Right now, I think [| 'foo, 'bar, 'baz |] or [| 'foo | 'bar | 'baz |] fits the bill (the last one is overloading once more the pipe |, but on the other hand is also almost universally used elsewhere for disjunction). Note that the closing delimiter needs not be duplicated, if we like it asymmetric : [| 'foo | bar | baz ], but it might be easier to confuse with a list.

yannham avatar Jul 25 '22 13:07 yannham

For 0.2.0, let's go with [|/|], commas (more consistent with other delimiters, won't clash if we add say ADT which could potentially have metadata or default values inside, etc.), and keep backtick for enum tags `. This is backward compatible for enum tags and doesn't prevent us from switching to using a single quote (or something else that doesn't clash with markdown) in place of the backtick. But let's postpone this discussion to 0.3.0.

yannham avatar Jul 28 '22 16:07 yannham

We are now at version 0.3.1 and those horrendous backticks are still there :/

If you care about backwards compatibility, waiting and delaying the change won't make things any better. (Also: would it be possible to allow both for some transition period?)

piegamesde avatar Apr 22 '23 20:04 piegamesde

We are now at version 0.3.1 and those horrendous backticks are still there :/

This is not very nice to backticks :cry:

On a more serious note, thanks for bringing this up again. It's in fact a good timing, as we are preparing for the 1.0 release. The original idea was just that we were missing more feedback/input on that, and we didn't want to block on that to release 0.2 (blocking on bikeshedding, unless you can't avoid it, is often a bad idea).

We are already breaking so much syntax between 0.3.2 and 1.0 that I don't think a transition period makes sense. We try to fix and avoid any kind of syntactic debt, even if it means changing a lot of stuff. Because backticks are used only for enum tags, the fix should be a pretty blind regexp search and replace (beside Markdown document). I would also like it better if users to be somehow forced to use the 1.0 syntax directly rather than the possibility of keeping the old one and just get annoyed more later when it actually becomes deprecated. The single quote proposal seems to be consensual, so there's a good chance we go with it real soon.
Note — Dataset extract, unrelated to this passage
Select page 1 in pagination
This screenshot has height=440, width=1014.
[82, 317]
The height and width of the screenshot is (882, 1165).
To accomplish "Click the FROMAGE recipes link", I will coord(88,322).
yannham avatar Apr 24 '23 13:04 yannham

Sligthly off-topic, but is there an overview of the planned syntax changes towards 1.0?

piegamesde avatar Apr 24 '23 13:04 piegamesde

There are some in RELEASES.md, but it's still incomplete. This document will be completed by the 1.0 release of course.

We've eliminated the need for a trailing m when closing a multiline string: m%"Foo Bar"% instead of m%"Foo Bar"%m. Since RFC005, metadata are more restricted than before (besides contract and type annotation, all the other metadata can't be attached to any expression as before but must be attached to a record field).

Otherwise, most of them are about naming of builtin types or stdlib functions: we've switched to long name for builtin types (Number, String, etc.), same for stdlib modules, and the latter have been put under a std namespace (so, std.array instead of array). We've also renamed a lot of stdlib function for more consistency, better discoverability and trying to get a bit out of the functional programming jargon (such as array.first instead of array.head, etc.). I might be forgetting some.

yannham avatar Apr 24 '23 15:04 yannham

The enum tag single quote change has been implemented, and given the initial scope of this issue, it can be considered as completed. Feel free to re-open one for further bikeshedding.